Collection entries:
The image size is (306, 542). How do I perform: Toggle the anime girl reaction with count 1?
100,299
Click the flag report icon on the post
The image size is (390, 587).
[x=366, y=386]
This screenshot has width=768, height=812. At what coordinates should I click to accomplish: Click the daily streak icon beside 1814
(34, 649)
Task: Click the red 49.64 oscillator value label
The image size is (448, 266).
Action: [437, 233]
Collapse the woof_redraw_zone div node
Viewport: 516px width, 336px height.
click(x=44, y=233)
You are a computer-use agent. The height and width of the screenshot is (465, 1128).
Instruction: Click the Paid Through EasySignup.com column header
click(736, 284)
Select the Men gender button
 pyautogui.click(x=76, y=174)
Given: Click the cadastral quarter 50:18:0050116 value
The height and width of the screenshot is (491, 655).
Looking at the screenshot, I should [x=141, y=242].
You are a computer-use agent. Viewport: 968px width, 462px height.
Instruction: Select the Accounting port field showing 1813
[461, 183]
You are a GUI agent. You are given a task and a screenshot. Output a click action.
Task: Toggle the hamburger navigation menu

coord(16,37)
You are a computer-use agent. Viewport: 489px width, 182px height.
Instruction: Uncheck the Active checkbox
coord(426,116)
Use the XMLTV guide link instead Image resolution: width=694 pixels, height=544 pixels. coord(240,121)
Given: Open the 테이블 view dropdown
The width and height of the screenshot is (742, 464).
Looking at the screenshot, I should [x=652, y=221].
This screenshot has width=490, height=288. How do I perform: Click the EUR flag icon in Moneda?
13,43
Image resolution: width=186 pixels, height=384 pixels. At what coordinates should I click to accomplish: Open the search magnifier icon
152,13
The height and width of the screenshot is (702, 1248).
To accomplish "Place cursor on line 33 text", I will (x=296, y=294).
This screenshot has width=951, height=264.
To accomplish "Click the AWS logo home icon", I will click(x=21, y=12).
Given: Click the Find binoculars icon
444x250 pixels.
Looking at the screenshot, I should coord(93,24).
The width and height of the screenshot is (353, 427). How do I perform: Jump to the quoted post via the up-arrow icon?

* [ABOUT THIS TASK]
Please print exactly the lines from the one containing "444x250 pixels." through the last line of the records, both included, and nothing else.

* [ANSWER TO THIS TASK]
444x250 pixels.
Looking at the screenshot, I should coord(93,24).
The width and height of the screenshot is (353, 427). How do I perform: Jump to the quoted post via the up-arrow icon?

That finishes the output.